_What you have to do_
Copy the listing below line for line, from its opening line to the one with "Men Formal Shoes (971, 2020)", both included; stop there.

Given data section start

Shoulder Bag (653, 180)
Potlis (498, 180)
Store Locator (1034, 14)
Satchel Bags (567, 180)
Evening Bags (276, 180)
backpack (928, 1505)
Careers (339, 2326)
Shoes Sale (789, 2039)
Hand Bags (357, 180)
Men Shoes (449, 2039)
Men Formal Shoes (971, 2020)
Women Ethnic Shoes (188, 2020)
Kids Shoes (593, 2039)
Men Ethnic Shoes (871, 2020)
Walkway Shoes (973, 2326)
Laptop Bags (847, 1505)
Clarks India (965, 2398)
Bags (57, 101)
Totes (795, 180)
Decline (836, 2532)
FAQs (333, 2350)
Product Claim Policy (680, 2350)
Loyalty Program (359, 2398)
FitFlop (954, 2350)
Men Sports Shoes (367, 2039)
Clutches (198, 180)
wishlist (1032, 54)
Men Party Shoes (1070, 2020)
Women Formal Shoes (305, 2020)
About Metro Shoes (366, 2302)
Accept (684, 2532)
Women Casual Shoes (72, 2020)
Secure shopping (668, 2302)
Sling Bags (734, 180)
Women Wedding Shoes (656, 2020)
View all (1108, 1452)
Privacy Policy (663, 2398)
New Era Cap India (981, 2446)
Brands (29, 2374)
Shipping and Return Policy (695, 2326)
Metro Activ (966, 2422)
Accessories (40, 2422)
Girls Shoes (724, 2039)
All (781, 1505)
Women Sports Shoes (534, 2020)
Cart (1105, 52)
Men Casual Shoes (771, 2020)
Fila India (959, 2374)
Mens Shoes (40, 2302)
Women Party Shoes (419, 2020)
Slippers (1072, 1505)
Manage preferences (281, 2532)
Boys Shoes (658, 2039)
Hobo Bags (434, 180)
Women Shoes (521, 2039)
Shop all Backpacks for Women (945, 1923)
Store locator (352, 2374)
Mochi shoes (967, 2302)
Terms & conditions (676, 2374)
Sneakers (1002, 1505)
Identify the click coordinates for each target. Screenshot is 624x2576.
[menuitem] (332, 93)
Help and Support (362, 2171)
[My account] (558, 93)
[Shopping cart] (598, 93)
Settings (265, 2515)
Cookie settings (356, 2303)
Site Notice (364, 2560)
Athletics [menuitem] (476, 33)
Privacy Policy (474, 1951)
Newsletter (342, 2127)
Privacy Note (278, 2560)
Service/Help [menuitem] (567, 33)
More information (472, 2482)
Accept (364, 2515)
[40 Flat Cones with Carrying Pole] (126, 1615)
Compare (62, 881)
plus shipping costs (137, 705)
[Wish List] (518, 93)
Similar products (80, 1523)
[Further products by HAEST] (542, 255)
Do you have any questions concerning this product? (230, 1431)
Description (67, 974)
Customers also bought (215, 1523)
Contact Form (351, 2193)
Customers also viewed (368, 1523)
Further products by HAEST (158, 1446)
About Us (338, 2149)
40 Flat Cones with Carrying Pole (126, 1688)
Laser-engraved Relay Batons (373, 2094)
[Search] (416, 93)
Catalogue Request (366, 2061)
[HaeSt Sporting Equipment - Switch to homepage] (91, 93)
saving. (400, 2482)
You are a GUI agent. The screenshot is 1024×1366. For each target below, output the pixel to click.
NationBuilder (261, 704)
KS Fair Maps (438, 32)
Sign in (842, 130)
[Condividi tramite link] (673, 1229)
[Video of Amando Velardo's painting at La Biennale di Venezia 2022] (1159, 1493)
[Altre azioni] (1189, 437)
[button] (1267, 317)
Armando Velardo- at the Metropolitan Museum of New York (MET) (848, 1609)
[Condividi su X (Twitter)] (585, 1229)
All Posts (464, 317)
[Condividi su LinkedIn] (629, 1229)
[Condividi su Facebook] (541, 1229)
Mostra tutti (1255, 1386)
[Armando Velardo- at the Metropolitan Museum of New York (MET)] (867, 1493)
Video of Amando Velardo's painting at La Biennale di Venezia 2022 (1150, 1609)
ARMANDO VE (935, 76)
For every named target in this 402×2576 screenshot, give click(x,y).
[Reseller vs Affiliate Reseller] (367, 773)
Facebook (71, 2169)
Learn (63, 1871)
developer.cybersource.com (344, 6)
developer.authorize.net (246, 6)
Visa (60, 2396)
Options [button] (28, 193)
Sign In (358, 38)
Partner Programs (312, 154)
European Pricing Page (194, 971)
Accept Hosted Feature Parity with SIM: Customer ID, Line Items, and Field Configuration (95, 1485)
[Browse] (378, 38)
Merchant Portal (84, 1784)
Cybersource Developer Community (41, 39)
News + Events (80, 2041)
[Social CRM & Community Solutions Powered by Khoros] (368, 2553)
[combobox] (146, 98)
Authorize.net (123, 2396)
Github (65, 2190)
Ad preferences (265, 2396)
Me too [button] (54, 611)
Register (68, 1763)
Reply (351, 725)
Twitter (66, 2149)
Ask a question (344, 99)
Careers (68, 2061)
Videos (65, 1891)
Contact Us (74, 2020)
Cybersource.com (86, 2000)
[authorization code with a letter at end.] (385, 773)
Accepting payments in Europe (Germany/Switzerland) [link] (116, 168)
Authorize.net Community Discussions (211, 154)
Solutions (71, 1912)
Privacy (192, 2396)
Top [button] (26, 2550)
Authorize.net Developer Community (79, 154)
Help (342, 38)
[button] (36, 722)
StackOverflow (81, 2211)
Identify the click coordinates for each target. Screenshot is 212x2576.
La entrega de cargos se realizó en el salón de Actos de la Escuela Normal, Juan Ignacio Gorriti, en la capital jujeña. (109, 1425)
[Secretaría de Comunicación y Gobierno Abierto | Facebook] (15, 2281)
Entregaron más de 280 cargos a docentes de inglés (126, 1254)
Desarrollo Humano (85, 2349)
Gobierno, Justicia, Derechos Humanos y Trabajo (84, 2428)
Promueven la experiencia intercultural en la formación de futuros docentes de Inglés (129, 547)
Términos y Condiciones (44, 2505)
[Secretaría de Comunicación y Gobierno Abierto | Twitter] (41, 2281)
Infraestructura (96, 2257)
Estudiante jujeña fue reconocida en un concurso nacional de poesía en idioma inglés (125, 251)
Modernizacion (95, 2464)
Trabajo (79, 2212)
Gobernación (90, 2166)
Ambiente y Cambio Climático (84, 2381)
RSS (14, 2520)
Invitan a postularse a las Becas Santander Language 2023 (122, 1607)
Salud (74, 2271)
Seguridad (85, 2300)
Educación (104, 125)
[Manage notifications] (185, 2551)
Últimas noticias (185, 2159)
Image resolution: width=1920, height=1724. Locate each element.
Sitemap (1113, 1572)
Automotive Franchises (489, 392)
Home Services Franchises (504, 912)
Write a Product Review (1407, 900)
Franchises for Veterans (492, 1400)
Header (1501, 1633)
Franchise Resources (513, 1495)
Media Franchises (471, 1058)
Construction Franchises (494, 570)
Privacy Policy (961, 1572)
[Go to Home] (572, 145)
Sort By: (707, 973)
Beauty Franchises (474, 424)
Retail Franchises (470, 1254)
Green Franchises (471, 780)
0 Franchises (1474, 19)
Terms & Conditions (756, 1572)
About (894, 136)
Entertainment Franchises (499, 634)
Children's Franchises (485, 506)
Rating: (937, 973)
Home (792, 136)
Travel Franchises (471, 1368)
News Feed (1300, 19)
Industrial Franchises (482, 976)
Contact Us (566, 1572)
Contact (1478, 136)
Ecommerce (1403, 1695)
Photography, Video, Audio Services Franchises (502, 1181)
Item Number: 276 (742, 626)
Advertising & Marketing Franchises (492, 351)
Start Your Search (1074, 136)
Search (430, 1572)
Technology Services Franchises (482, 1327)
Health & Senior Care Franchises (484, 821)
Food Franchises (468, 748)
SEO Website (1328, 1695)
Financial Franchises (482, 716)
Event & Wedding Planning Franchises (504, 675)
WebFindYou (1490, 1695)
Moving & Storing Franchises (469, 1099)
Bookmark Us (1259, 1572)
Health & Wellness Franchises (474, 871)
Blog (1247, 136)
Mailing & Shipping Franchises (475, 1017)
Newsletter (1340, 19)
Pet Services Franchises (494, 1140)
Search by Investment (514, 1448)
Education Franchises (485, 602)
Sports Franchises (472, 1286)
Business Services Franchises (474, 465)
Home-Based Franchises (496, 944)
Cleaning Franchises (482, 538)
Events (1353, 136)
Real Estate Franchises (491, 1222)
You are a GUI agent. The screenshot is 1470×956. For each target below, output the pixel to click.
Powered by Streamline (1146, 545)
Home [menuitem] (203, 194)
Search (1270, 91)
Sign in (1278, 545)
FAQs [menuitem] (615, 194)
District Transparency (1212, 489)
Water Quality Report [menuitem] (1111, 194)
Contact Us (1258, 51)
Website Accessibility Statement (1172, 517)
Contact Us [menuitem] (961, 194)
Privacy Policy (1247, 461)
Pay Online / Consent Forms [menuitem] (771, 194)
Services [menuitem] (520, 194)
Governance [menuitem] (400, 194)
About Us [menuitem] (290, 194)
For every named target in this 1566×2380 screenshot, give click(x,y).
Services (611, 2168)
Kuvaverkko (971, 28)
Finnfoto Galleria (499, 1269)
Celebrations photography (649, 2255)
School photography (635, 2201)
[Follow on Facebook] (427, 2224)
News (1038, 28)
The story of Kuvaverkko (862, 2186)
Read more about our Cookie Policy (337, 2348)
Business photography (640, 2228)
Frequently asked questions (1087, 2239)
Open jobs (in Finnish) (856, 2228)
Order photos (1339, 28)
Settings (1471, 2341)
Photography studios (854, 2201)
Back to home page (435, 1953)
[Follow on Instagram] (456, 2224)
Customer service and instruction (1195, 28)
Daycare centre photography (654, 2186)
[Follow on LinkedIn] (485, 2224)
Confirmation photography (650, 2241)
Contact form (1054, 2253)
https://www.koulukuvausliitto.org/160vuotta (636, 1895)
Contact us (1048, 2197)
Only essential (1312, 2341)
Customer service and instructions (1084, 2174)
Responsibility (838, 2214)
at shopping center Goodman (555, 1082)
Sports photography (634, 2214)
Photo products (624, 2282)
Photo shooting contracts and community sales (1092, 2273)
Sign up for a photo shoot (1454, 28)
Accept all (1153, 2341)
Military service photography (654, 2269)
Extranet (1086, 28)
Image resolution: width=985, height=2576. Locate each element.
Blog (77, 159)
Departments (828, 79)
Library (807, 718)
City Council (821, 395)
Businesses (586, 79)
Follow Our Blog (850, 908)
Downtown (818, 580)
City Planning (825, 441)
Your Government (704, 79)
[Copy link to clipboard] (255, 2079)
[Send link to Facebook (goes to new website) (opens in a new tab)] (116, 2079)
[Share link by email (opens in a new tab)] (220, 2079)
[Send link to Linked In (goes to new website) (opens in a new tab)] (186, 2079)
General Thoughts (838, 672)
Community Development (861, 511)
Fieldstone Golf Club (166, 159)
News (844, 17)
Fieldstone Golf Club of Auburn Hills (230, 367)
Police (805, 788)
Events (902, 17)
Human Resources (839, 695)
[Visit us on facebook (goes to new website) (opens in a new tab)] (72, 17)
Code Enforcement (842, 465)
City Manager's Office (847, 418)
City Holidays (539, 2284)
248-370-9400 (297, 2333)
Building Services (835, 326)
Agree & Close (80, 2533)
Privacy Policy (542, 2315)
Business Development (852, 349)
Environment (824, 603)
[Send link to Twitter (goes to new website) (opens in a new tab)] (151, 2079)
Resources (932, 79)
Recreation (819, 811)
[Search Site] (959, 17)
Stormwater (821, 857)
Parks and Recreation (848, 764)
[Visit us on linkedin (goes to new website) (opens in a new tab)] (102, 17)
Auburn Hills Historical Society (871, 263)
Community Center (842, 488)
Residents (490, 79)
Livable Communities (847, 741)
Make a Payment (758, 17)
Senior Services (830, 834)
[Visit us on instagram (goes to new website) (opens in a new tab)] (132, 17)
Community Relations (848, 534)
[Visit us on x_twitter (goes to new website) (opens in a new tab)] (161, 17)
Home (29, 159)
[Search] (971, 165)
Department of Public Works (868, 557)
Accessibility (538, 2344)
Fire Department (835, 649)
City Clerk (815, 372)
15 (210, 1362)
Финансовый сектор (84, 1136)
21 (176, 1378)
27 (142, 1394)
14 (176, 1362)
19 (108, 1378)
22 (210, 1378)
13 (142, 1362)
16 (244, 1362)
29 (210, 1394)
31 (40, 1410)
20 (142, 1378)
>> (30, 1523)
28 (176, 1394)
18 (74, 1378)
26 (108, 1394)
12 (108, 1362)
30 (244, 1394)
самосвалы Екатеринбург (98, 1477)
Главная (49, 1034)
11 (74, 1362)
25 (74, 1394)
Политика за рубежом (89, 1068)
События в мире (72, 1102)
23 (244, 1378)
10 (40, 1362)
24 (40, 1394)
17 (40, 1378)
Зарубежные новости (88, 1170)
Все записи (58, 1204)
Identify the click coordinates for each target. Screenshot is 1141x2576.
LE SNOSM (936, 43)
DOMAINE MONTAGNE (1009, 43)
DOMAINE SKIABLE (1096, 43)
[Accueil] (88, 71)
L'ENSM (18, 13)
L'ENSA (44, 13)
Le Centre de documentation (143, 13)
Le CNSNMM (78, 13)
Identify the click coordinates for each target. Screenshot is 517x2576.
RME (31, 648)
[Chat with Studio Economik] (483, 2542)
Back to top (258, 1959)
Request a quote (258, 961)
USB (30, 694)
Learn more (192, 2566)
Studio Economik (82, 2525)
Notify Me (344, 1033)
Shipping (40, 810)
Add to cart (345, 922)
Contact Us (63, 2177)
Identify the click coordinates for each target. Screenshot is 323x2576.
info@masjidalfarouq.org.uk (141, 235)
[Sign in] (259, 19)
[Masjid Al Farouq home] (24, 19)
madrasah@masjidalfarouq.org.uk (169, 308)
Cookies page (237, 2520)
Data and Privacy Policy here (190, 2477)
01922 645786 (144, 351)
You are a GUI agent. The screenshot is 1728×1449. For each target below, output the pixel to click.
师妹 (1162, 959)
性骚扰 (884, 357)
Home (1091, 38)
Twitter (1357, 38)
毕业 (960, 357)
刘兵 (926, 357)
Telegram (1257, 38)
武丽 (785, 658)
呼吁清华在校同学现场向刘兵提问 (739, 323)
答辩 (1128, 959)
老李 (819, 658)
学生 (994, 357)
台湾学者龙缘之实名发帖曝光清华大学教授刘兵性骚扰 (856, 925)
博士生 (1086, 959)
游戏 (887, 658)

Given data section end

_Finished task_
Shoulder Bag (653, 180)
Potlis (498, 180)
Store Locator (1034, 14)
Satchel Bags (567, 180)
Evening Bags (276, 180)
backpack (928, 1505)
Careers (339, 2326)
Shoes Sale (789, 2039)
Hand Bags (357, 180)
Men Shoes (449, 2039)
Men Formal Shoes (971, 2020)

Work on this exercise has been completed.